Selebgram Muda Asal Bogor Ditangkap. 59 Ribu Pengikut, Penghasilan Jutaan Rupiah dari Judi Online
Dengan pengikut Instagram yang mencapai 59 ribu orang, S ternyata telah memanfaatkan popularitasnya untuk menjadi brand ambassador salah satu situs judi online, “Kerang Slot”. Promosi tersebut dilakukan dengan imbalan jutaan rupiah, di mana setiap bulan, S bisa mengantongi penghasilan yang tidak sedikit. Setiap harinya, dia mengunggah dua kali konten promosi judi di akun Instagram miliknya.
“S sudah melakukan kegiatan ini sejak April 2024 setelah menerima tawaran melalui direct message di Instagram dari akun HOMIES21_. Dia menerima bayaran sebesar Rp2.150.000 setiap bulan untuk mempromosikan situs judi tersebut,” ungkap Kapolresta Bogor Kota, Kombes Bismo Teguh Prakoso.

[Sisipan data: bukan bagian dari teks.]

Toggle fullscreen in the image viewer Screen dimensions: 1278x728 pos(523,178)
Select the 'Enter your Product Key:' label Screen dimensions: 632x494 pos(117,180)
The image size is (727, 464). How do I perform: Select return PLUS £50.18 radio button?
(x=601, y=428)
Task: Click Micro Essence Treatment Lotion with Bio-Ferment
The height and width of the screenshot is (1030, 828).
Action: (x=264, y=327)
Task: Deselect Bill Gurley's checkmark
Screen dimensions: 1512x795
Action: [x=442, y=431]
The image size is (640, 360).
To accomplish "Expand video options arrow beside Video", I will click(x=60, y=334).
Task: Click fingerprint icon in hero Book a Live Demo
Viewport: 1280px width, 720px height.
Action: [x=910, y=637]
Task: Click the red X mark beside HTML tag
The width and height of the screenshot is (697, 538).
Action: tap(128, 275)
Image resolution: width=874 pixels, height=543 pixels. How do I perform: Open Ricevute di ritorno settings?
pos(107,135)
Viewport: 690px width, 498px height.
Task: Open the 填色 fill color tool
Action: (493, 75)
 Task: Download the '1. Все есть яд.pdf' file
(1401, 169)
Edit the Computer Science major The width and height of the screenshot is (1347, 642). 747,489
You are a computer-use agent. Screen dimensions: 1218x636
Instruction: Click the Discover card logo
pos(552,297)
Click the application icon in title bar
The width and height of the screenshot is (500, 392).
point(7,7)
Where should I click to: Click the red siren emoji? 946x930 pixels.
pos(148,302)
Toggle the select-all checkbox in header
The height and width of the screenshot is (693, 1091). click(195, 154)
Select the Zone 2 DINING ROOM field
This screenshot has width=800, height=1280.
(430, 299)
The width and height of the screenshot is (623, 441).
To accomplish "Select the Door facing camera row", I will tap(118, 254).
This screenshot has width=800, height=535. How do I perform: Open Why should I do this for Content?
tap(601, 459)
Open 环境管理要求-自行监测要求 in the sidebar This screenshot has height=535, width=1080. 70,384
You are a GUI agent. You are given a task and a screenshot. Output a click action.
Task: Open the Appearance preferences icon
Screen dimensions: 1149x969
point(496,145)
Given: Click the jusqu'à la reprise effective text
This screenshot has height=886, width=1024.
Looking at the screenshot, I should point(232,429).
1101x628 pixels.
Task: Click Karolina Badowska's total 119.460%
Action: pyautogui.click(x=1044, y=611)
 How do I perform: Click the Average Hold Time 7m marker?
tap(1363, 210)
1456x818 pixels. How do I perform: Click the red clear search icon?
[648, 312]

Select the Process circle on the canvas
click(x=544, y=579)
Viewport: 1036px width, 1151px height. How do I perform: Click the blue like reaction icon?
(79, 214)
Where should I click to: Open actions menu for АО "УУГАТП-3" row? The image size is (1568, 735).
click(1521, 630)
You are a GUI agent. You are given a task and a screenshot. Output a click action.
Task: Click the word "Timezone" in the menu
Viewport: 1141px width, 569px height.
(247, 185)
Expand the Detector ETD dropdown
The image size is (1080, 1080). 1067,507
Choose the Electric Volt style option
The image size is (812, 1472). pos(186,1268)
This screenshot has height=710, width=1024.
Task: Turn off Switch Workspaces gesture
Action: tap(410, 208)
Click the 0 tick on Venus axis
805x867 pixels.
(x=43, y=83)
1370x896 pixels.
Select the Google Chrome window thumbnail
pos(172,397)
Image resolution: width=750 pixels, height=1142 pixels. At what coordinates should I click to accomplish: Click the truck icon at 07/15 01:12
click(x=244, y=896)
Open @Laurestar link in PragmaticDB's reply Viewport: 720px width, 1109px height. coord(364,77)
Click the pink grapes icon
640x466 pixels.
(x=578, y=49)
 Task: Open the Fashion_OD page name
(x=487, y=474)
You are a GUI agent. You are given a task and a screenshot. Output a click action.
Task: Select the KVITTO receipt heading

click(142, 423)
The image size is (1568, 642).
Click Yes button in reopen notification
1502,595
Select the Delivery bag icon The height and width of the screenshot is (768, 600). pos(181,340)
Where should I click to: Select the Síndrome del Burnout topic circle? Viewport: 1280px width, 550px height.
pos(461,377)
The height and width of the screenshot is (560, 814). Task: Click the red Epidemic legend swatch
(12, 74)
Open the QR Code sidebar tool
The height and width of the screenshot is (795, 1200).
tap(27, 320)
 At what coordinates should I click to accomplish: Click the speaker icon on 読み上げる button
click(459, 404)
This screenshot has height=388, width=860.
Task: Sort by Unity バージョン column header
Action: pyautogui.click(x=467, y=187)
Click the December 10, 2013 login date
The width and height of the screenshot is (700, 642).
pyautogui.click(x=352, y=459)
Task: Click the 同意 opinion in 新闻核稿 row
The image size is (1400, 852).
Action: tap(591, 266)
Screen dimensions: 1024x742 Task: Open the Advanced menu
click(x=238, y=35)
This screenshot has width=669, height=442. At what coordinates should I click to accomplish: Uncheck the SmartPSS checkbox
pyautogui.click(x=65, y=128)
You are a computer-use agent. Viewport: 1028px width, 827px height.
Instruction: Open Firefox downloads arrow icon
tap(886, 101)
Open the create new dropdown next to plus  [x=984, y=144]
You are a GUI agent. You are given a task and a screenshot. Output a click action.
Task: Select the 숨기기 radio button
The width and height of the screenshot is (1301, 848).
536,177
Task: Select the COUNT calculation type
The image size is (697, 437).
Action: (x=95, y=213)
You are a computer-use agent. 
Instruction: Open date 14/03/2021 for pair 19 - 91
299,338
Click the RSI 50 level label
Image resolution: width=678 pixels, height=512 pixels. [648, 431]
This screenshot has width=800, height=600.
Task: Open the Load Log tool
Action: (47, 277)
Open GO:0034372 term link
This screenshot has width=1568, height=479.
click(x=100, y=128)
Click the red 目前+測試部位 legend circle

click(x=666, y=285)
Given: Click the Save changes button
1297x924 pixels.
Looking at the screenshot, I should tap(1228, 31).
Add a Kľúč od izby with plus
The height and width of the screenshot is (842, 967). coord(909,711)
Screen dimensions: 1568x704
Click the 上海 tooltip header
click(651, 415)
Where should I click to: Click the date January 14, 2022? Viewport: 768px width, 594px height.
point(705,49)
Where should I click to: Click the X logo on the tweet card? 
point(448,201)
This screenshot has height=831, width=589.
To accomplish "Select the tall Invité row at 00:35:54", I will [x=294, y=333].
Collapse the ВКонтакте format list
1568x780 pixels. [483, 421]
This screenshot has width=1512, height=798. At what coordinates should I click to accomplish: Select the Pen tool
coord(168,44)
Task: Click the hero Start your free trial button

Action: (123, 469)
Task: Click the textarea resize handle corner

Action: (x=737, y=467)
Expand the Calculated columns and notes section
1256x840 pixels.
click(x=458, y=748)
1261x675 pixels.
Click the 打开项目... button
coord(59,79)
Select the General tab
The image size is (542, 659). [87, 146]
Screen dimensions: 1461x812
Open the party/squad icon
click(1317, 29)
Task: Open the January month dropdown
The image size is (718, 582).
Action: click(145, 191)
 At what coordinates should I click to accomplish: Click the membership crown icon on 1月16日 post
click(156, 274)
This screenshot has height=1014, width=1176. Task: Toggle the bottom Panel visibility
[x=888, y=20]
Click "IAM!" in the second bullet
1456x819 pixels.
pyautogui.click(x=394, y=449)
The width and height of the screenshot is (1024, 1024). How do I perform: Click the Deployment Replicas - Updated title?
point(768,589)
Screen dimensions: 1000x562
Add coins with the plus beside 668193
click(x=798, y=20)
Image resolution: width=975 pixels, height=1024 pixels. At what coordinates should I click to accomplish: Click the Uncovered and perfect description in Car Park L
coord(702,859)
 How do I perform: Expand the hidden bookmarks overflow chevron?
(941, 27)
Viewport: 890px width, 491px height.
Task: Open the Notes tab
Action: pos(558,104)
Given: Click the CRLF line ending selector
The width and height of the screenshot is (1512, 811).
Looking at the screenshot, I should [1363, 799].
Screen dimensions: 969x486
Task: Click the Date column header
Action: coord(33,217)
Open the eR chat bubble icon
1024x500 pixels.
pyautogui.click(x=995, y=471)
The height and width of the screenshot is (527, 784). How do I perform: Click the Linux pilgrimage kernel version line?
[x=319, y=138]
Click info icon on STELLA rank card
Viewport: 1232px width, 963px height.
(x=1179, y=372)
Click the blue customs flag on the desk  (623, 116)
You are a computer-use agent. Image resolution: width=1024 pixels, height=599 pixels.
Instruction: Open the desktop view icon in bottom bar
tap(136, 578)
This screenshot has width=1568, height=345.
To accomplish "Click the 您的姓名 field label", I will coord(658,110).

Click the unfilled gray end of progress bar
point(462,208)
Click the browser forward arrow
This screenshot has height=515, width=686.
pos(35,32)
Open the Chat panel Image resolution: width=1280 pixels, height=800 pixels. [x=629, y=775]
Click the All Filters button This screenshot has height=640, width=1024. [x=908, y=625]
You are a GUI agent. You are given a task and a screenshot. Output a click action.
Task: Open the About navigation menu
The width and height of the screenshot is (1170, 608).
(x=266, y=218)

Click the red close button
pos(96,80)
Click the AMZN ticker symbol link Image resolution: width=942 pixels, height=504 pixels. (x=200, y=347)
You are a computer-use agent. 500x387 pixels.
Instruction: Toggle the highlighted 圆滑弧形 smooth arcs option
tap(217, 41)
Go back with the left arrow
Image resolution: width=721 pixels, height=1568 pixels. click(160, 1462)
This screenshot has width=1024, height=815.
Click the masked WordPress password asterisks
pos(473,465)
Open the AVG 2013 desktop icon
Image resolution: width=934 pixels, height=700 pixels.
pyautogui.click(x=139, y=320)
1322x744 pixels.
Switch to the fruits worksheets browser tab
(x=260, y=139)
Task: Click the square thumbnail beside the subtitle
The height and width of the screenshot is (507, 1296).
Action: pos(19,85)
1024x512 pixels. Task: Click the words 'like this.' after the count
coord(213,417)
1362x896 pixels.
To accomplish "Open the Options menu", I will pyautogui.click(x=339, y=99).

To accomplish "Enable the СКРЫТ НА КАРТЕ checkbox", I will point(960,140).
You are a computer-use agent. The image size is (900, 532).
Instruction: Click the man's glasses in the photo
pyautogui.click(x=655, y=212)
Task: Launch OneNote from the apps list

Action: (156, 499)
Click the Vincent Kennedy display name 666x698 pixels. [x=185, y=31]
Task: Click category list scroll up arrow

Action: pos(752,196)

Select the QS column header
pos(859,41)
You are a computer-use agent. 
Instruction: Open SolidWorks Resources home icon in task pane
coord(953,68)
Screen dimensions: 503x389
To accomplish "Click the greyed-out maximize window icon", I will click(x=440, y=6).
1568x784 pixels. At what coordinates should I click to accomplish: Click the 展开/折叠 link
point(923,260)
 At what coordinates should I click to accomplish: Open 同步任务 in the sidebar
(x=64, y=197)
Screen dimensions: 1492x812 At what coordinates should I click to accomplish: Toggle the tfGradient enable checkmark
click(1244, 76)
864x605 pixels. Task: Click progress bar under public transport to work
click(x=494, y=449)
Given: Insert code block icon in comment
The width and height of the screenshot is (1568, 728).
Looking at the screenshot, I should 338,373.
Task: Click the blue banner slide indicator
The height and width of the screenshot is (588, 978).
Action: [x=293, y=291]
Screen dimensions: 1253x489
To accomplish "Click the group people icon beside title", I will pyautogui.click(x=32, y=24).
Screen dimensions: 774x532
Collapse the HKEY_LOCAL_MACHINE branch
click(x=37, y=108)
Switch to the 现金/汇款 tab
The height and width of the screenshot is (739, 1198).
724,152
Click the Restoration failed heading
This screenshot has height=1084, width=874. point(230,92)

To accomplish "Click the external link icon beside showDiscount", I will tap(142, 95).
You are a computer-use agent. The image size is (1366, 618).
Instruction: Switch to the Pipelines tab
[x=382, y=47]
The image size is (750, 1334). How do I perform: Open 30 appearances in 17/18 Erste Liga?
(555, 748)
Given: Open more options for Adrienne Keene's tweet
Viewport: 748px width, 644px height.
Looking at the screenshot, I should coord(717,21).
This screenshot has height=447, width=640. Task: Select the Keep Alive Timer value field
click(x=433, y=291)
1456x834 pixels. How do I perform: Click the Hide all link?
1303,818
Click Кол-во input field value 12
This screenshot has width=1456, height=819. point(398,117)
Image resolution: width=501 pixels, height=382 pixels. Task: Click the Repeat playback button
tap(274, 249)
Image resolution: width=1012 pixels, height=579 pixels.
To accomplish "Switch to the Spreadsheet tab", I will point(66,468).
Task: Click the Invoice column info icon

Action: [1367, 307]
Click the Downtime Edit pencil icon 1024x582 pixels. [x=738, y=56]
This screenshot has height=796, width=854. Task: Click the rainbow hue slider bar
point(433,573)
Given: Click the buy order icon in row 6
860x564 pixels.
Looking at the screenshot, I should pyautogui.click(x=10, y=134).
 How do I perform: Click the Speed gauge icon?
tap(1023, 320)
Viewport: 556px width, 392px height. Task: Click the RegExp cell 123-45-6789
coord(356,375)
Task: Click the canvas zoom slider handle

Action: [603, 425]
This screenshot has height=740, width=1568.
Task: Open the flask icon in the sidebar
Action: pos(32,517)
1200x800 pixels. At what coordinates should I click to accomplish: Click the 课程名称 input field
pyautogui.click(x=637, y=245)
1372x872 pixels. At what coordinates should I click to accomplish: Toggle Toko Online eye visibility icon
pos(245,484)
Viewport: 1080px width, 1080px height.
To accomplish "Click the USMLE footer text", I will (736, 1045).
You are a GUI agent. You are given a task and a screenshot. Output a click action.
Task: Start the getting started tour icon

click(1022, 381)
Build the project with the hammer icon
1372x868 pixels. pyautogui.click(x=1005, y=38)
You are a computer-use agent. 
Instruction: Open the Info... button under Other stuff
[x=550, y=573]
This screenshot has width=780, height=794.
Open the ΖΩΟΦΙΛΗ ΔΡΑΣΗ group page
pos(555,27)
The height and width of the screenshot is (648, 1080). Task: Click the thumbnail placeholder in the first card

Menurut pengakuannya, uang yang didapatkan dari promosi judi online tersebut digunakan untuk memenuhi kebutuhan sehari-harinya. Namun, keuntungan yang diperoleh tidak sebanding dengan ancaman hukuman yang kini harus dihadapi.
Ancaman 10 Tahun Penjara Menanti
Akibat perbuatannya, S kini dijerat dengan Pasal 45 Ayat 3 Undang-Undang No. 1 Tahun 2024 tentang perubahan kedua dari UU ITE (Informasi dan Transaksi Elektronik). Hukuman yang menanti S sangatlah berat, dengan ancaman maksimal 10 tahun penjara dan denda hingga Rp10 juta.
Kasus ini menjadi sorotan, bukan hanya karena usia muda S dan popularitasnya di media sosial, tetapi juga karena meningkatnya kasus keterlibatan anak muda dalam aktivitas perjudian online. Polisi berharap penangkapan ini menjadi peringatan keras bagi masyarakat, terutama generasi muda, agar tidak tergoda oleh tawaran keuntungan dari kegiatan ilegal seperti judi online.
Imbauan Polresta Bogor untuk Masyarakat
Kombes Bismo Teguh Prakoso juga mengingatkan masyarakat untuk lebih waspada terhadap bahaya judi online yang kini semakin marak. “Kami mengimbau masyarakat untuk saling mengingatkan tentang bahaya judi online. Jika mengetahui adanya aktivitas perjudian atau tindakan pidana lainnya, segera laporkan melalui nomor aduan Polresta Bogor Kota di 087810010057 atau call center 110,” ujar Bismo.
Penangkapan ini menunjukkan bahwa pihak berwenang tidak akan tinggal diam dalam memberantas perjudian online, apalagi ketika keterlibatan tokoh-tokoh publik seperti selebgram bisa memberi pengaruh negatif pada masyarakat luas.